**EXERCISE**
Line by line, set down all the data below exactly, omitting any picture.

[Stored data entries]
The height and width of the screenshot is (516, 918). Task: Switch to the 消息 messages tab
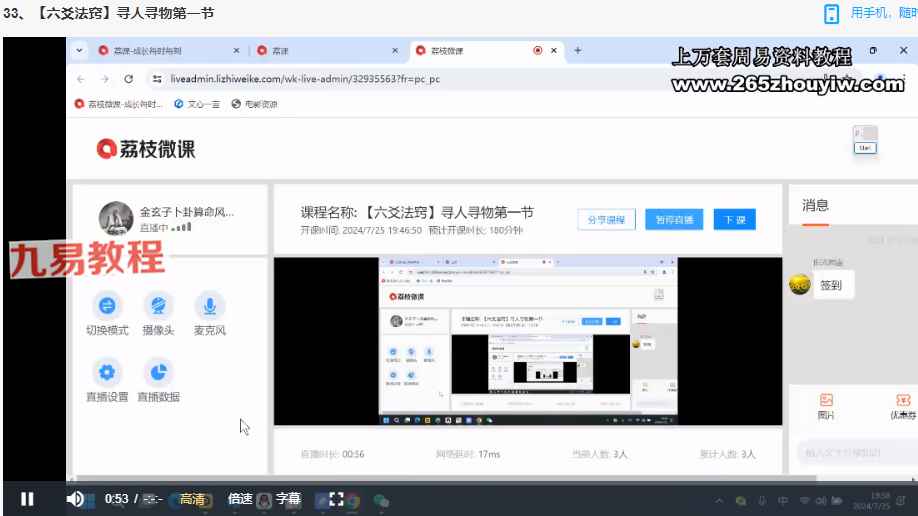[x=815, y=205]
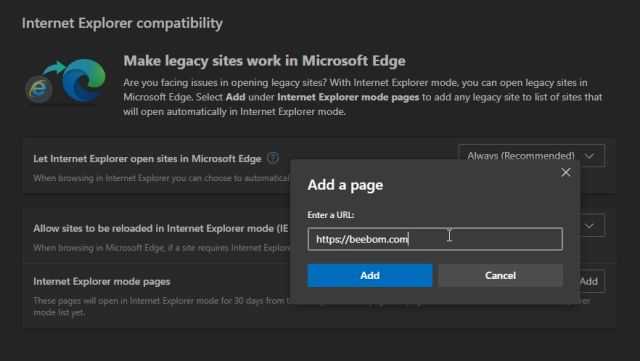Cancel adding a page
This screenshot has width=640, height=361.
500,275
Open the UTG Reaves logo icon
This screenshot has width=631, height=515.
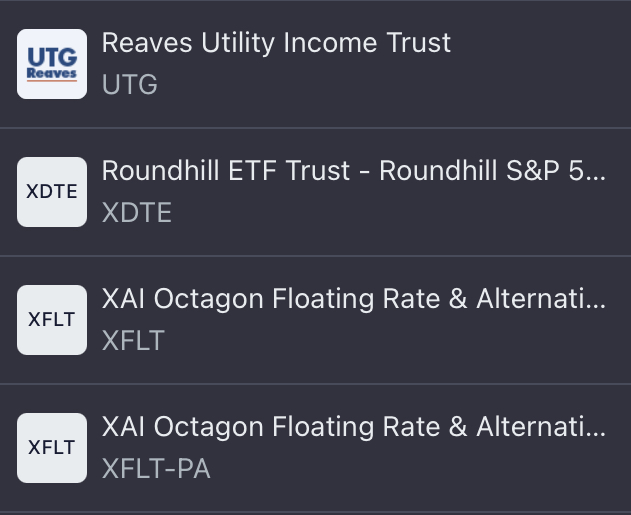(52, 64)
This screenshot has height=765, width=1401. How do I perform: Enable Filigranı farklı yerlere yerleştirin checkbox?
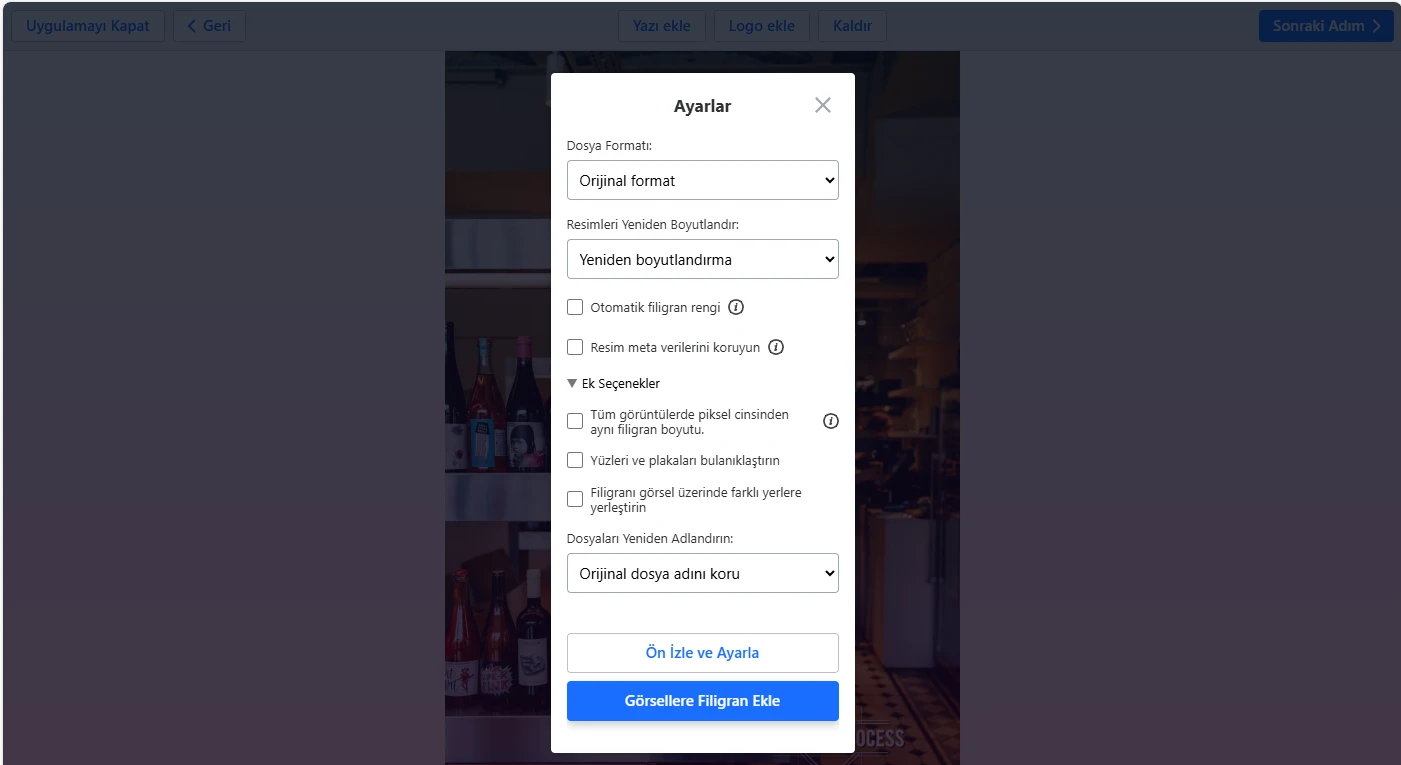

**REPLY TO THE TASK**
The height and width of the screenshot is (516, 918). Task: Switch to the 消息 messages tab
[x=815, y=205]
Cancel adding a page
This screenshot has width=640, height=361.
500,275
Open the UTG Reaves logo icon
This screenshot has width=631, height=515.
(52, 64)
This screenshot has height=765, width=1401. How do I perform: Enable Filigranı farklı yerlere yerleştirin checkbox?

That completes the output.